Monday, December 21, 2009

Fear...

I have always looked forward to the next stage with Dylan.  From the very beginning I looked forward to his first tooth, crawling, talking, walking, etc.  I've loved watching him grow up and become more independent.

But last night I was going through some clothes we were given for Edith, and I saw some cute little jeans that were 12-18 months.  They were so big, and all of a sudden I realized that in just 4 short months Edith will be wearing that size.  And I became a little bit afraid of her growing up.

She won't be my little baby for very much longer.  Already she is nearly crawling.  She also waves hello and goodbye and just last night figured out how to clap all on her own.

Maybe I am just terrified because I don't want to deal with another two year old.  Dylan seems to be past the worst of the terrible twos (though now I've jinxed it and he'll be horrible all during Christmas) and I don't want to do it again with Edith.  But I don't think that's it.  I've loved having a baby in the house this time around.  Seriously, it's been so delightful.  But soon I will have a young child and a toddler, and then it will be two children.  Before I know it, I'll have two teenagers.

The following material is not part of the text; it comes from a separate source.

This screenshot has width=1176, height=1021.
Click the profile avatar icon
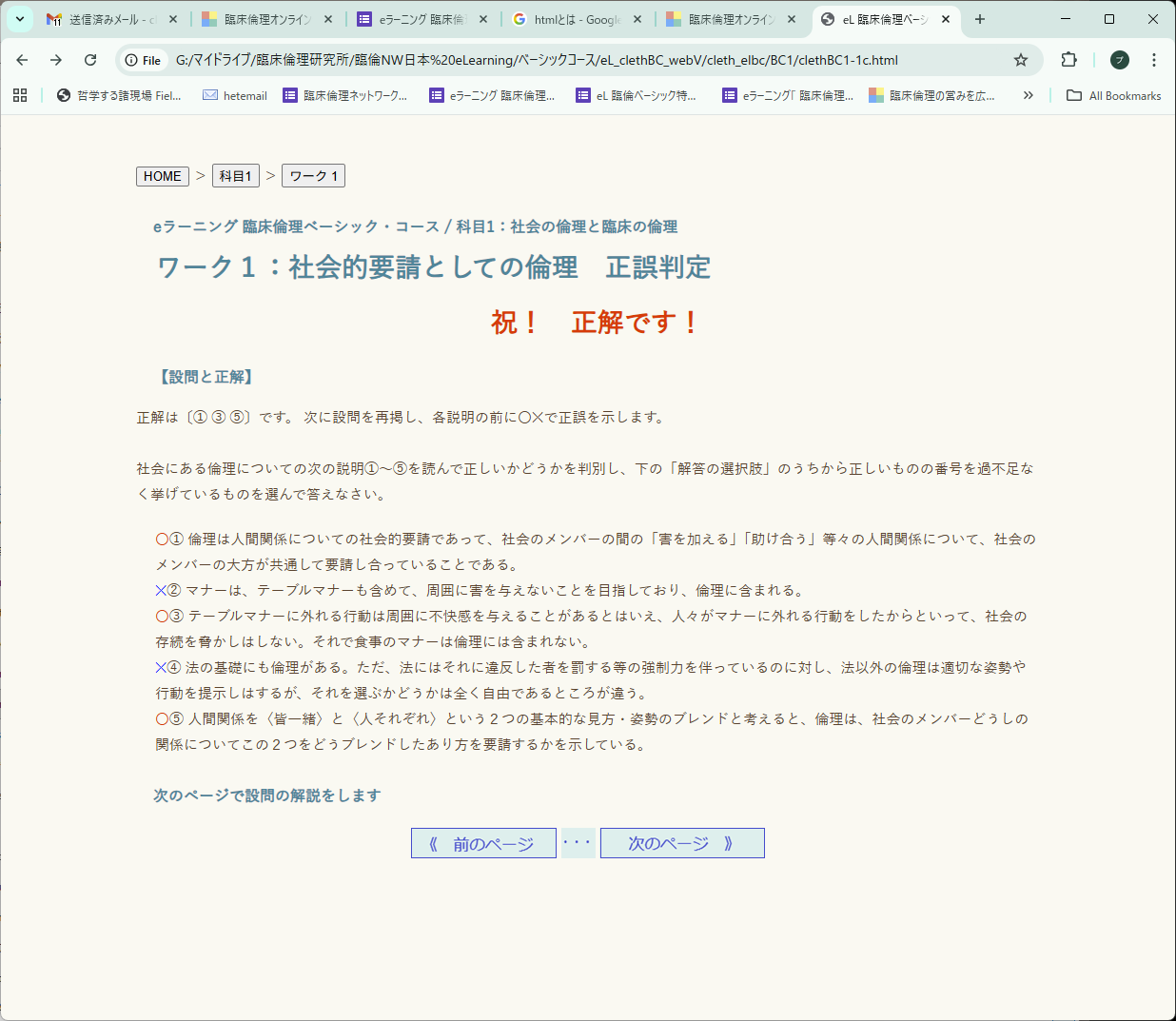point(1118,59)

Plus, the older they get, the older I get.  I know that's only simple logic, and I should have realized this before.  But it's not something I tend to think about on a regular basis.  In fact, usually only at birthday time.

Bottom line is, I don't want my baby Edith to grow up.  Can't I just keep her 8 1/2 months old forever?  I can't even imagine her as a toddler.  Though I'm sure she'll be a lovely one.  I think I need to start preparing myself for the fact that she is going to grow up and accept that it's going to go faster than I realize.